▶ _EXTRAIT DU TEXTE_:

Le gel des avoirs criminels sera temporaire -l'autorité administrative ne pouvant je le rappelle opérer de confiscation. Il est d'une grande utilité pour sanctionner ceux, prêcheurs ultra-radicaux en particulier, qui incitent au terrorisme. Contre de tels agissements, il faut pouvoir réagir rapidement.

Vous renforcez également le droit des victimes avec la mention « Mort pour le service de la Nation », qui sera applicable aux victimes des attentats de Karachi, aux victimes de Mohamed Merah ou encore au gendarme tué dans la lutte contre l'orpaillage clandestin en Guyane ; la mention « Victime du terrorisme » concernera les victimes assassinées par Merah pour le simple fait qu'ils étaient juifs. La mention sur l'acte de décès sera apposée par décision du ministre avec l'accord des ayants droit et les enfants auront vocation à devenir pupilles de la nation.

Merci pour votre soutien, au-delà de nos sensibilités politiques : vous avez donné à la France les moyens de défendre ce qu'elle est, sa démocratie et ses valeurs. Cela dit, d'autres défis nous attendent : articuler la loi de 1991 et la loi de 2006 et mieux combattre le cyber-terrorisme.

La mobilisation contre le terrorisme implique l'engagement de tous et vous pouvez compter sur ma détermination sans faille. (Applaudissements)

M. Michel Mercier .  - Nous sommes ici pour donner à la France les moyens de combattre plus efficacement le terrorisme. Ce texte est intéressant sur le fond, mais aussi sur la forme. Nous avons fait la preuve de notre capacité de rassemblement pour lutter contre les violences en Corse, contre le terrorisme islamique.

Ne jamais baisser la garde, voilà notre mot d'ordre. Merci au rapporteur d'avoir su créer les conditions de l'accord en CMP -et d'avoir soutenu l'article 2 que M. Hyest et moi-même souhaitions introduire.

Notre législation antiterrorisme est de grande qualité mais doit sans cesse s'adapter à la menace, car les terroristes progressent parfois plus vite que nous. Je pense aux nouvelles technologies en particulier.

Je salue la manière dont les services de renseignements, en lien avec l'administration pénitentiaire, décèlent, très tôt, la radicalisation.

▶ _ENREGISTREMENTS FOURNIS_:
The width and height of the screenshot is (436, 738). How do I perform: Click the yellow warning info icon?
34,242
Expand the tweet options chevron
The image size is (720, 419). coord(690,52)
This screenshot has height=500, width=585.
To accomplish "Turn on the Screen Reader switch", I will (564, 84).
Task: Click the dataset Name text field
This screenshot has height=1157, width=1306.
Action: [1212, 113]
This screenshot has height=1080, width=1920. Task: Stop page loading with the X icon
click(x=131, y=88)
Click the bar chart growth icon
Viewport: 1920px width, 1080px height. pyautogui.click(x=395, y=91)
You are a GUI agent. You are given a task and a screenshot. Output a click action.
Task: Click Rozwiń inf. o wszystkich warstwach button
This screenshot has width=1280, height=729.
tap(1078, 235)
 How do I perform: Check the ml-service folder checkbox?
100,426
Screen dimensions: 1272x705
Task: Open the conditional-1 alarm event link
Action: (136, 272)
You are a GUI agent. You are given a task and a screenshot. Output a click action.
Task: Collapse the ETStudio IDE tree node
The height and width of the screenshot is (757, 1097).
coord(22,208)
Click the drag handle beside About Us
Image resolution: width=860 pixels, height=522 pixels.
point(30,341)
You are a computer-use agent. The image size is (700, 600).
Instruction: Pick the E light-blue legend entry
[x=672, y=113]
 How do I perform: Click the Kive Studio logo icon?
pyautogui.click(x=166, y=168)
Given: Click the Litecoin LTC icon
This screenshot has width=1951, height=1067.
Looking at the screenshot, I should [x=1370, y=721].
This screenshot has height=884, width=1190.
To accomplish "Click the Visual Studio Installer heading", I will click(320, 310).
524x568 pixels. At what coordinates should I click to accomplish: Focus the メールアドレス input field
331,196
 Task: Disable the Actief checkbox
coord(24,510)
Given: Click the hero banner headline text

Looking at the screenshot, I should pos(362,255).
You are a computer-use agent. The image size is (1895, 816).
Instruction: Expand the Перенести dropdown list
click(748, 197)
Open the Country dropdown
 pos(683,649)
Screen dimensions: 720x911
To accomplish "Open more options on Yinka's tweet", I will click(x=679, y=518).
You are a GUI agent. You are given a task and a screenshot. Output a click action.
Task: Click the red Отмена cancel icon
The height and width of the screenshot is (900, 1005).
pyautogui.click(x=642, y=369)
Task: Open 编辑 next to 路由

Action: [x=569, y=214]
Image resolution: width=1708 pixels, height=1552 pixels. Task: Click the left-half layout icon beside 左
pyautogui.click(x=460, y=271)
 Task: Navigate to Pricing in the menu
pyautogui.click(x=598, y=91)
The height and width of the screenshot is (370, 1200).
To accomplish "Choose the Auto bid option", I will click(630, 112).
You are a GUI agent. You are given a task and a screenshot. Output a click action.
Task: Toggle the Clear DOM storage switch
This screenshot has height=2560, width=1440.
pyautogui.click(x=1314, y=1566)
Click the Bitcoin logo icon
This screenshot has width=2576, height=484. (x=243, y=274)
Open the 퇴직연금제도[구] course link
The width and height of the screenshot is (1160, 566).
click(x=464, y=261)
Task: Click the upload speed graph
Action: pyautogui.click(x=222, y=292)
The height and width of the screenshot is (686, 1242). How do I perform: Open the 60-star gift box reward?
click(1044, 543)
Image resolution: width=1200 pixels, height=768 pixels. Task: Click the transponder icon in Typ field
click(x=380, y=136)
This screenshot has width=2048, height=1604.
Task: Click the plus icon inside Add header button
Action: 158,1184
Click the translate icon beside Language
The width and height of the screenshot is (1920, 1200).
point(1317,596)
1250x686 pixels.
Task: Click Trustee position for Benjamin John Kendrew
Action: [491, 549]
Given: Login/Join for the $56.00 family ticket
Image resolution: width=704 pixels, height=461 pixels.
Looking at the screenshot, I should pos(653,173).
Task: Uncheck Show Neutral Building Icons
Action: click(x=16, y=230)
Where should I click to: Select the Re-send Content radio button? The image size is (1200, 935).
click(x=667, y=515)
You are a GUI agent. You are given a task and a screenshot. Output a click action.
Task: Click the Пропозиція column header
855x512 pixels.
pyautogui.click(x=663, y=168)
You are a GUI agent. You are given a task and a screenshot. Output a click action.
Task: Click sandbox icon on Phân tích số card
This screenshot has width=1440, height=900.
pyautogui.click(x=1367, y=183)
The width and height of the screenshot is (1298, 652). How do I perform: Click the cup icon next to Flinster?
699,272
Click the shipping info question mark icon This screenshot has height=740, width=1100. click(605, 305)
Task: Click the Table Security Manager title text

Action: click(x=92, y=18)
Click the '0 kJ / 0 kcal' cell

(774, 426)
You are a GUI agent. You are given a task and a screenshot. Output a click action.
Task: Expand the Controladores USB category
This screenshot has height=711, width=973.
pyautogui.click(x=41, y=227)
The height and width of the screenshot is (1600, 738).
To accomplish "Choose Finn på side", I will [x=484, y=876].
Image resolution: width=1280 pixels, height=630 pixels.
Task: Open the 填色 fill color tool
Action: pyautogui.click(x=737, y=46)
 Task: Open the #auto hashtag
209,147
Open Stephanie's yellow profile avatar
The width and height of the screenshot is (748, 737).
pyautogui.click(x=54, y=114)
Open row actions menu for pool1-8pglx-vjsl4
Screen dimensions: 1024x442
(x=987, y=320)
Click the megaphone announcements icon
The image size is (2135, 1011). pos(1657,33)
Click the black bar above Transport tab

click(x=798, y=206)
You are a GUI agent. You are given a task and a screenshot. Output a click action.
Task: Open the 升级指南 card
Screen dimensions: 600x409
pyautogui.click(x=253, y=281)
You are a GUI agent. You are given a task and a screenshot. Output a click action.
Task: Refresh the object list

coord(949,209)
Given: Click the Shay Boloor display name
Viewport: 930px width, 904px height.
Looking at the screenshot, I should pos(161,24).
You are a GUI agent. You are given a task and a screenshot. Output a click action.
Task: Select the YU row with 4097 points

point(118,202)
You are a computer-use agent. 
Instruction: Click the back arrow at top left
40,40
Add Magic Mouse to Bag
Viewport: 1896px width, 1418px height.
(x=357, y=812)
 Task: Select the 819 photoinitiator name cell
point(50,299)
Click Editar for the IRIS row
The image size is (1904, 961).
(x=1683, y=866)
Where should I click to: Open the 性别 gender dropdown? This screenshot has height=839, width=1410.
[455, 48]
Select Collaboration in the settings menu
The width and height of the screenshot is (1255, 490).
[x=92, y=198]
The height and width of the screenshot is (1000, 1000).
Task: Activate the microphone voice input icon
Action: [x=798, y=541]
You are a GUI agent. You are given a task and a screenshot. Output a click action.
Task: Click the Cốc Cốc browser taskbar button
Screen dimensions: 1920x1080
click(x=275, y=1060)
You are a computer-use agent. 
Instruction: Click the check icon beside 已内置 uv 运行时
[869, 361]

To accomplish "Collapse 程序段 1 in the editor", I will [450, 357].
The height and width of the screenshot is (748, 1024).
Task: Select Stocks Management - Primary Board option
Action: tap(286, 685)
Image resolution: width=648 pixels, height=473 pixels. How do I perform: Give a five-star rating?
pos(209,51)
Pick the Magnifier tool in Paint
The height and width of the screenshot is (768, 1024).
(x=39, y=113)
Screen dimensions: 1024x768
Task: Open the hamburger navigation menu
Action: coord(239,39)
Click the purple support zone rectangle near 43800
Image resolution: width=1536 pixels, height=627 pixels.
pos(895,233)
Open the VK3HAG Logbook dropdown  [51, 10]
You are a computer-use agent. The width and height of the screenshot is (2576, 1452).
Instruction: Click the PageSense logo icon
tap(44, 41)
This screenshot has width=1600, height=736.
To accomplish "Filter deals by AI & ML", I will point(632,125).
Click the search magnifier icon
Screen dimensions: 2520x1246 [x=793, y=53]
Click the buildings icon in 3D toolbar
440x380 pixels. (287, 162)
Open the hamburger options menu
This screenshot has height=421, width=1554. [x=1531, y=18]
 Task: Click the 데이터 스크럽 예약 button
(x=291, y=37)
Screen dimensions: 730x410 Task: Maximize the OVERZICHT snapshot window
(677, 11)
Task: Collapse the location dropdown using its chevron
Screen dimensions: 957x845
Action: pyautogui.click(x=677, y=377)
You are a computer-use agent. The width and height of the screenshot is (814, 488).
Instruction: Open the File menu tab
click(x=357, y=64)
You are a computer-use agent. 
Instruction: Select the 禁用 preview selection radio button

▶ _CONSIGNE_: Reproduisez le passage de l'extrait allant de « M. Michel Mercier » à « tôt, la radicalisation. », ces deux bornes comprises. Veuillez vous fonder exclusivement sur l'extrait.

▶ _RÉPONSE ATTENDUE_:
M. Michel Mercier .  - Nous sommes ici pour donner à la France les moyens de combattre plus efficacement le terrorisme. Ce texte est intéressant sur le fond, mais aussi sur la forme. Nous avons fait la preuve de notre capacité de rassemblement pour lutter contre les violences en Corse, contre le terrorisme islamique.

Ne jamais baisser la garde, voilà notre mot d'ordre. Merci au rapporteur d'avoir su créer les conditions de l'accord en CMP -et d'avoir soutenu l'article 2 que M. Hyest et moi-même souhaitions introduire.

Notre législation antiterrorisme est de grande qualité mais doit sans cesse s'adapter à la menace, car les terroristes progressent parfois plus vite que nous. Je pense aux nouvelles technologies en particulier.

Je salue la manière dont les services de renseignements, en lien avec l'administration pénitentiaire, décèlent, très tôt, la radicalisation.